What Happens When Digital Cities Are Abandoned?

Exploring the pristine ruins of Second Life and other online spaces

I stand at the junction of several dusty, well-traveled roads. Passersby hurry through, chattering and laughing as they make their way from the city looming in the distance to the north, along the paths to the southeast, which branch out as the land grows less dense, winding through lakes and forests.

I haven’t been here in years, but it’s as familiar to me as if I’d been away only a few weeks. There are no familiar faces, and no one recognizes me. By memory, I make my way along the winding road and soon end up in a clearing by a lake. Trees bend over the water, dragging their tendrils across its mirrored surface. Birds chirp contentedly.

This is it; I’m home.

Sort of.

That’s because, in this case, “home” is actually “grove,” as in “a small wood.” It’s a term used in the text-adventure game I am currently playing, a Multi-User Dungeon (MUD) set in a vaguely Tolkien-esque world with touches of Greek mythology. I spent the better part of five years playing this game, all through high school and into college. It’s still running today, and it remains immersive to an astonishing degree, even compared with contemporary games—it has its own social mores, cultural life, history and folklore. Its political systems are complicated and well-developed, and to this day I still use some of the slang terms that were common. And it’s all presented via simple text on a screen.
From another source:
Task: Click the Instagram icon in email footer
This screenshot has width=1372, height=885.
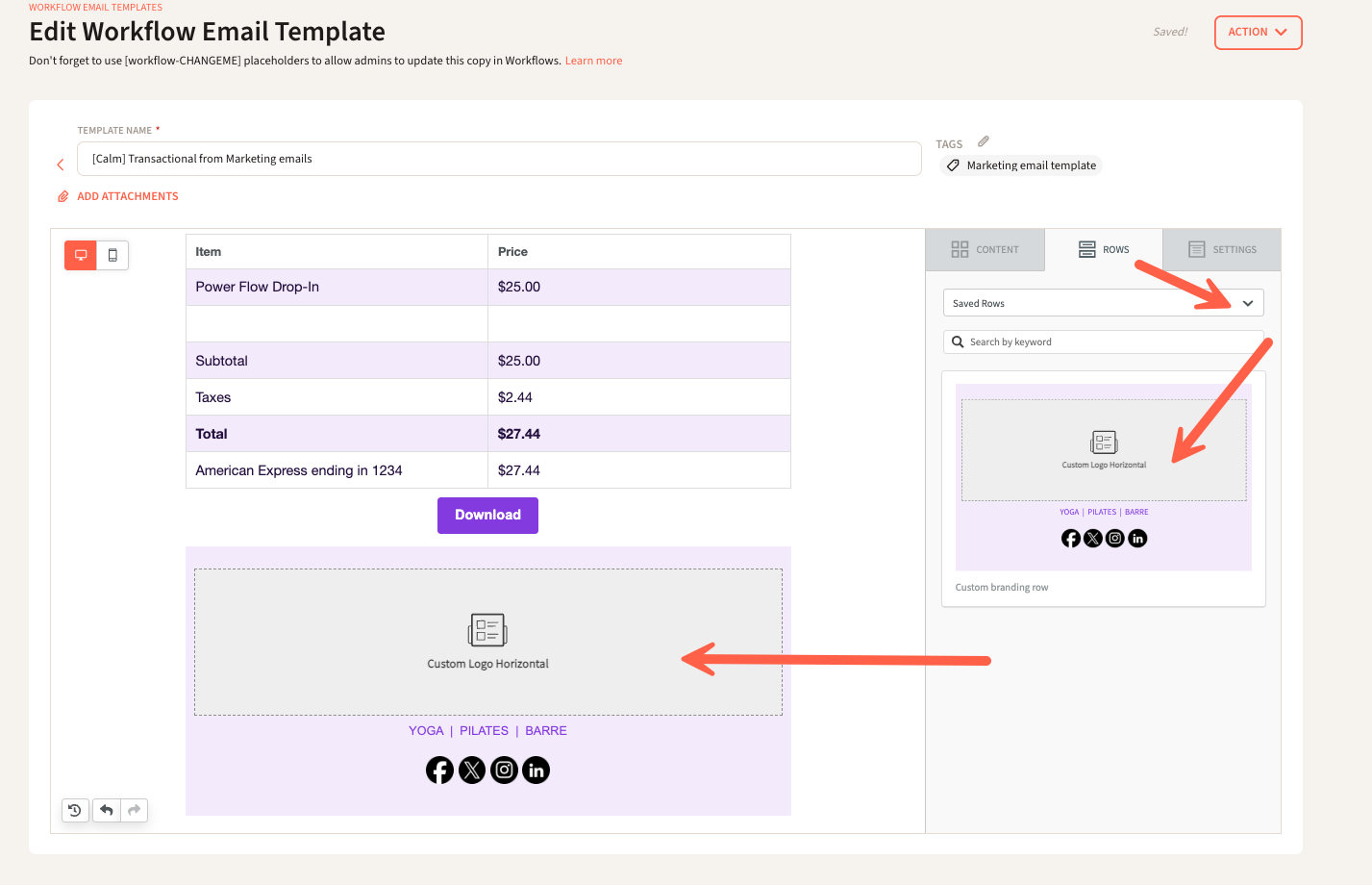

In this game, members of the Druid guild have dominion over the world’s forests, and are allowed to select a single forest “room” as a personal waypoint. As a player, that becomes your home base—you meet up with people there, hang out and chat, protect yourself and use it as a starting location for navigating the entire world.

That ownership expires, though, and must be continually renewed, the way a garden must be continually tended, lest nature overtake its carefully-arranged borders. I touch the ground, sensing. Yes—someone else owns this spot, now. I am just a visitor, here. I straighten up again, thinking about how much the Internet has changed in the last 15 years—and how much I, too, have changed.

* * *

The nomenclature of the early Internet is domestic: home pages, key words, hosts. And in those days, the web was small, knowable. Search engines contained a finite, hand-indexed listing of every website that had been submitted.
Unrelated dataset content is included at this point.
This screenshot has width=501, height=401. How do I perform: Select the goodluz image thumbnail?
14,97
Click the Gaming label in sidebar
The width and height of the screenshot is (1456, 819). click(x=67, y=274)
Map used to navigate MUD (Laura E. Hall)

In the late 1990s, GeoCities was one of the first sites that let people create webpages of their own. It was organized into topic-based neighborhoods, and those into suburbs, with what were essentially house numbers. Because the service was around so early on, and because it was free, many users found their first taste of internet self-expression there. When Yahoo! shut down GeoCities in April 2009, there was a concerted effort to collect and archive all of the site’s contents.
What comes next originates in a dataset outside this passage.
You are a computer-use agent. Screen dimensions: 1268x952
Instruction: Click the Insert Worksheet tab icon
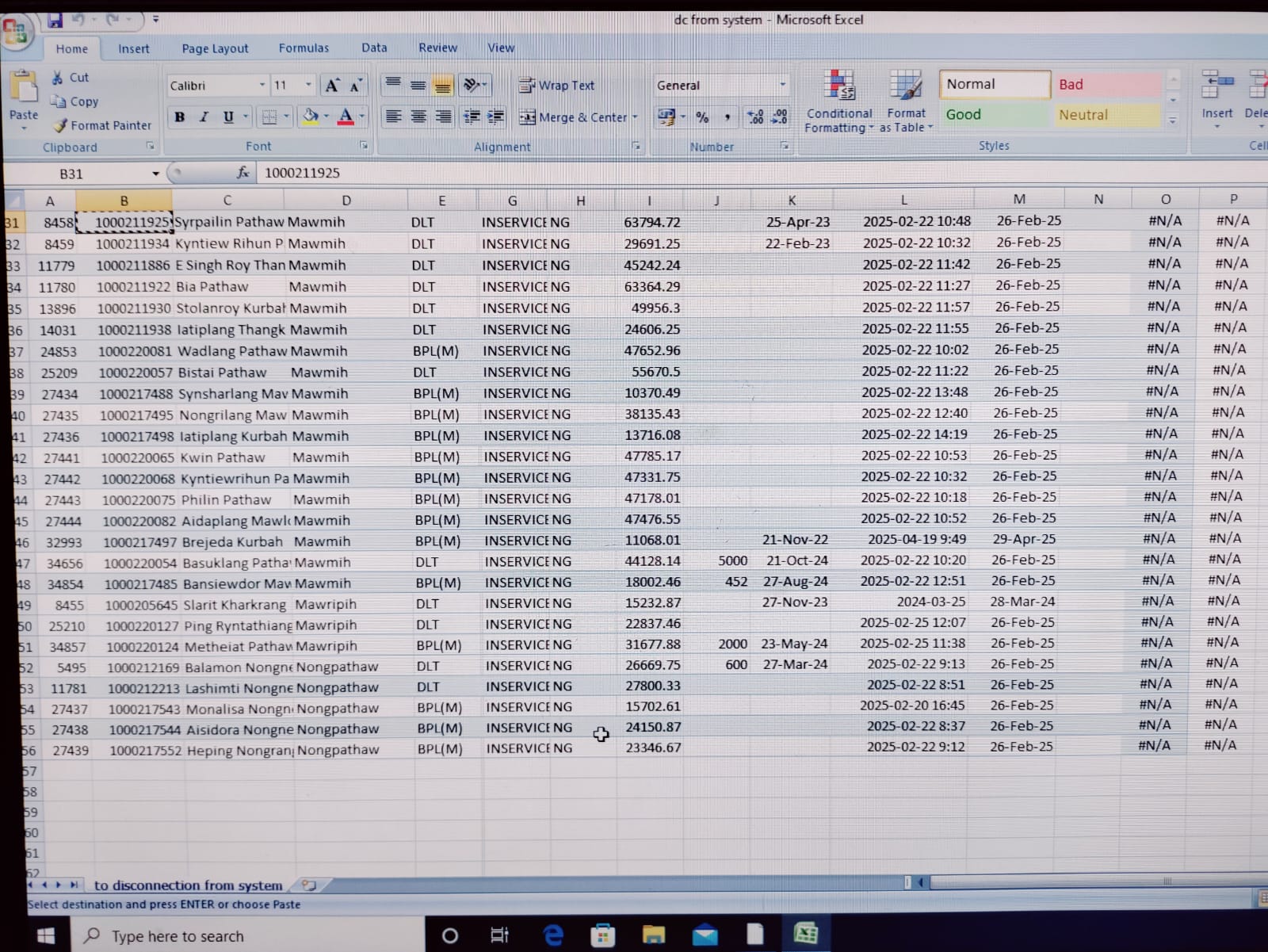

“The great paradox about these digital communities is that they’re easily kept around forever, and they are even more easily deleted utterly,” said Jason Scott, an Internet advocate and archivist who launched a digital preservation team that year. His Archive Team worked quickly to capture as much of the info as they could, backing it up on the Internet Archive and releasing a torrent of all of the files, and a handful of other sites scraped and reposted what they could.

“When we founded Archive Team, it was in a dearth of recognition that these communities had lasting historical and societal value,” Scott said. “They were considered to be byproducts, like a street corner—thinking of it as the point where two streets collide, rather than being a hangout that when removed, removes the entire community.”

I recently tried to revisit my own first homepage, a wonder of center-aligned blinking text, purple tiled backgrounds, clever “Under Construction” gifs and pixel-art icons I had traded with other GeoCities page owners. But all that remains is a single mention of the username on someone else’s page, a record of my having visited there once. Because of the nature of the sites, none of the archives of GeoCities is 100 percent complete, and it’s difficult to know for sure how much actually still exists; much of the data is simply being stored for a later date, when technology has reached the ability to collate and curate it all.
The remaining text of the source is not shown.